We used the hot start polymerase chain reaction amplification method with KS330 primers specific for HHV-8 DNA. Tumoral or nontumoral skins and visceral specimens free of KS, originating from patients with KS positive for HHV-8 DNA sequences or from immunosuppressed patients without KS, served as controls. Normal skin from healthy HIV seronegative patients was also included.
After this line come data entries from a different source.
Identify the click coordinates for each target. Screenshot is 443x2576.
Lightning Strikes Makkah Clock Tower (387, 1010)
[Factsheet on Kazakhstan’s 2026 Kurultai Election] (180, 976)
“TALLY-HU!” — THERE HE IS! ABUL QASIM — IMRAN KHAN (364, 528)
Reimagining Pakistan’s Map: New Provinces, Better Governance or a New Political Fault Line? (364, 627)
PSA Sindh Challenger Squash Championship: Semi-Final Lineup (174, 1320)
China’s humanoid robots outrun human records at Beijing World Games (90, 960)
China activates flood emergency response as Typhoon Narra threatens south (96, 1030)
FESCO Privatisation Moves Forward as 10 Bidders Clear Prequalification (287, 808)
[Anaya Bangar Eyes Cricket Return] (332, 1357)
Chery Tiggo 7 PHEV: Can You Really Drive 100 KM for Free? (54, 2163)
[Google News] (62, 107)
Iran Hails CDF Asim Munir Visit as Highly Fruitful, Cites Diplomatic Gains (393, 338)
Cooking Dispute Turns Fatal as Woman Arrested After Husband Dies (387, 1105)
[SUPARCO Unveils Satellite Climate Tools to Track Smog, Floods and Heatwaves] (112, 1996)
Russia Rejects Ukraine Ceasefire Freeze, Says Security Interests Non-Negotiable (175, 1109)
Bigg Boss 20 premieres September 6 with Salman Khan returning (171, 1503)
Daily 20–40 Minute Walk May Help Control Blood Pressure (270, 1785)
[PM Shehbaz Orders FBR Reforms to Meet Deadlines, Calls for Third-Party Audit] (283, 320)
HHV-8 DNA sequences were found in 3 of the 6 sporadic KS (50%), in 5 of the 11 immunosuppressive drug-associated KS (45%), in 41 of the 61 AIDS-associated KS (67%), in 32 of the 69 cutaneous KS (46%), in 3 of the 4 mucocutaneous KS (75%) in 2 of the 5 systemic KS (40%), in 23 of the 40 early or patchstage KS (58%), in 30 of the 38 late plaque or nodular stages KS (79%). These sequences were also demonstrated in one sample of skin with scabies and in a glomerulonephritis lesion from two immunosuppressed patients with KS who were also positive for herpesvirus-like in their KS lesions. None of the other skin or visceral specimens, originating from healthy, AIDS, or transplanted patients without KS, were positive.


Our results reinforce the hypothesis that HHV-8 is incriminated in different epidemiologic, clinical and histologic stages of KS and could contribute to the pathogenesis of this tumor. However, the presence of HHV-8 DNA sequences in skin and visceral samples free of KS from KS indicates that the virus is not restricted to the tumor tissue, and thus is able to disseminate in many organs of the target individual. Absence of the virus from healthy, AIDS, or transplanted patients without KS suggests that the viral Sequences either do not spread easily or do not easily maintain themselves in the human population.